-- Source extract --

↓↓↓

Superannuation or Pay Off the Mortgage ? By Nick Bruining

As the Government continues to push Superannuation as the key source of retirement funding, many are starting to question whether traditional financial planing techniques such as Salary Sacrifice and other investment strategies still stack up. Issues become more complicated when the much publicised superannuation co-contribution is thrown into the mix.

Financial planners and others have always advised potential investors to pay off non tax deductible debt as quickly as possible. Many families utilise a second income

This is because the income required to make the interest payments on car loans, credits cards and mortgages needs to be based on before tax income rather than after tax income.

Let’s say your car loan is costing you 10 % per annum in interest and you’re earning $40,000 per year. If you tried to find a “magical” investment to meet the interest cost, then before tax, the fund would need to be returning 14.6% to pay you 10% after tax and Medicare. On higher incomes, the differential is even greater and for this reason, advisers generally suggest repayment of debts in preference to investment programs.

Nonetheless, one popular Superannuation Investment strategy is to use a technique known as Salary Sacrifice where the member elects to re-direct pre taxation salary into a superannuation fund rather than making accelerated payments off the mortgage.

To understand the effectiveness, all the taxes and charges need to be taken into consideration. Similarly, realistic rates of return need to be assumed and to provide a valid comparison between risk and return, we’ll use a fixed interest type superannuation fund which charges no entry fees.

The $28,000 pa employee who elects to salary Sacrifice $5,000 into a super fund will see $5,000 invested. A contributions tax of 15% will be deducted by the fund manager so in reality, only $4,250 will be invested. If we assume that the fixed rate super fund is crediting 5.8% and then allow for superannuation earnings tax of 15%, the after tax return on the fund will be 4.93%. At the end of the year, the $4,250 will have gown by $209.53.

Alternatively, let’s say that the $5,000 is applied against the mortgage.

↑↑↑

-- Dataset entries --

↓↓↓

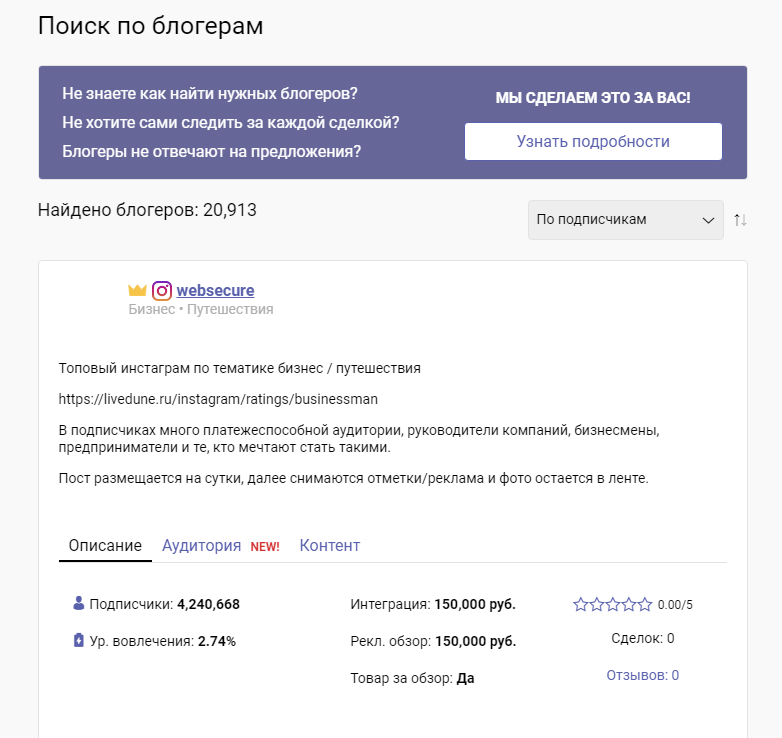The image size is (782, 738).
Task: Click the battery icon beside Ур. вовлечения
Action: (79, 641)
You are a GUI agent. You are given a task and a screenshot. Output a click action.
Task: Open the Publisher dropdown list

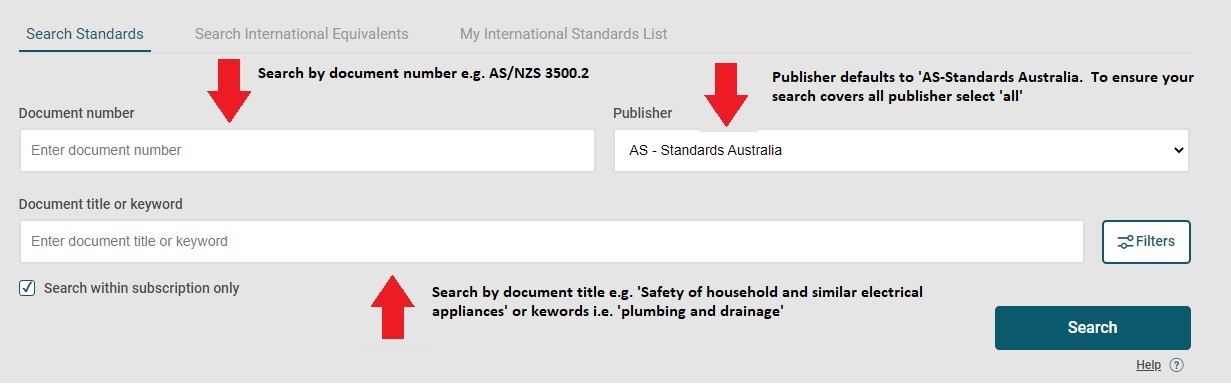pos(901,150)
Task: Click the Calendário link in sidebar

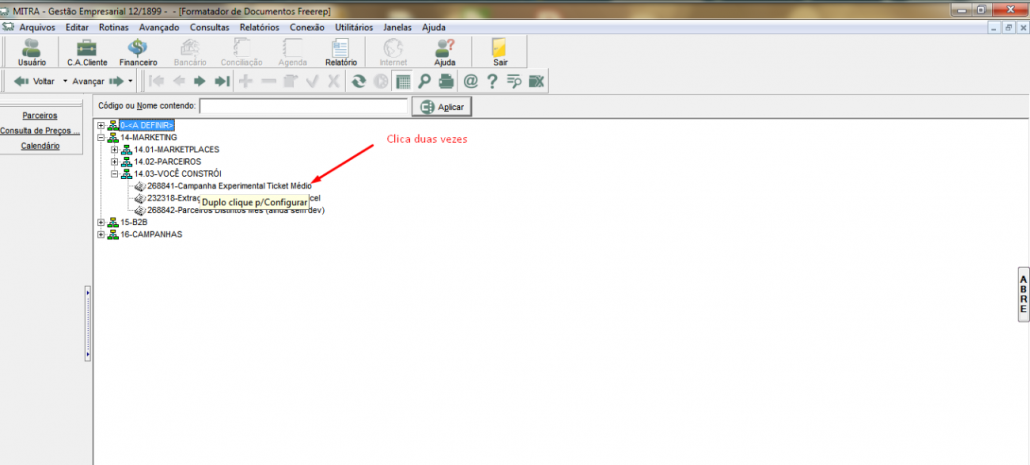Action: tap(40, 146)
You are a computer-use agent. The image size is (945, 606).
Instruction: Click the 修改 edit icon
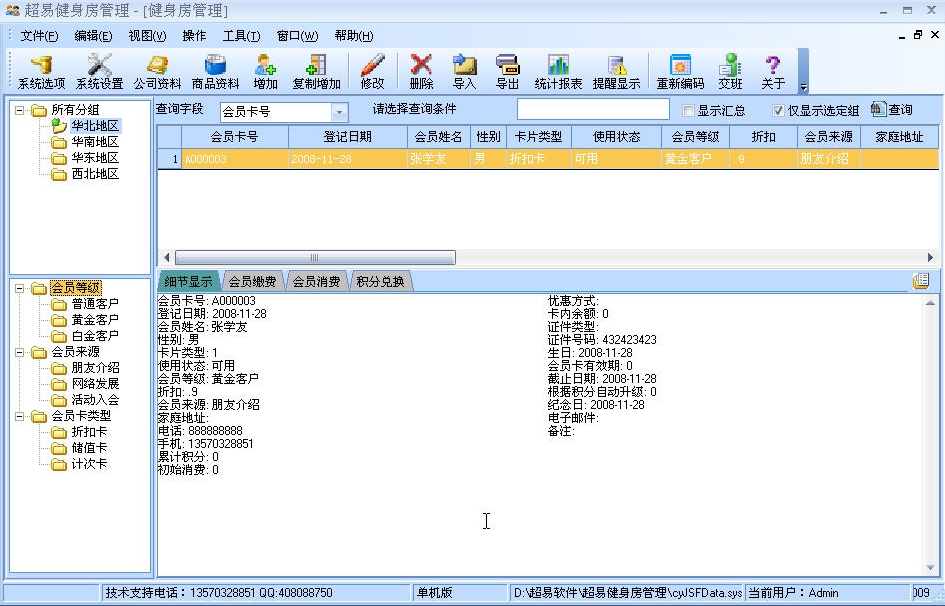[x=372, y=70]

↑↑↑

-- Required work --
A: Decide whether each statement agrees with the superannuation article, answering yes or no and quoting the deciding words: (i) The fund manager deducts a contributions tax of 15%. (ii) The comparison uses a fixed interest type superannuation fund that charges entry fees. (iii) For someone earning $40,000 a year, an investment would need to return 14.6% before tax to pay 10% after tax and Medicare.
B: Transcribe the superannuation article between "As the Government" and "into the mix.", inclusive.
C: According to the superannuation article, what is the after tax return on the fund once superannuation earnings tax is allowed for?

-- Responses by item number --
A:
(i) Yes: "A contributions tax of 15% will be deducted by the fund manager"
(ii) No: "a fixed interest type superannuation fund which charges no entry fees"
(iii) Yes: "the fund would need to be returning 14.6% to pay you 10% after tax and Medicare"

B:
As the Government continues to push Superannuation as the key source of retirement funding, many are starting to question whether traditional financial planing techniques such as Salary Sacrifice and other investment strategies still stack up. Issues become more complicated when the much publicised superannuation co-contribution is thrown into the mix.

C: The after tax return on the fund is 4.93%.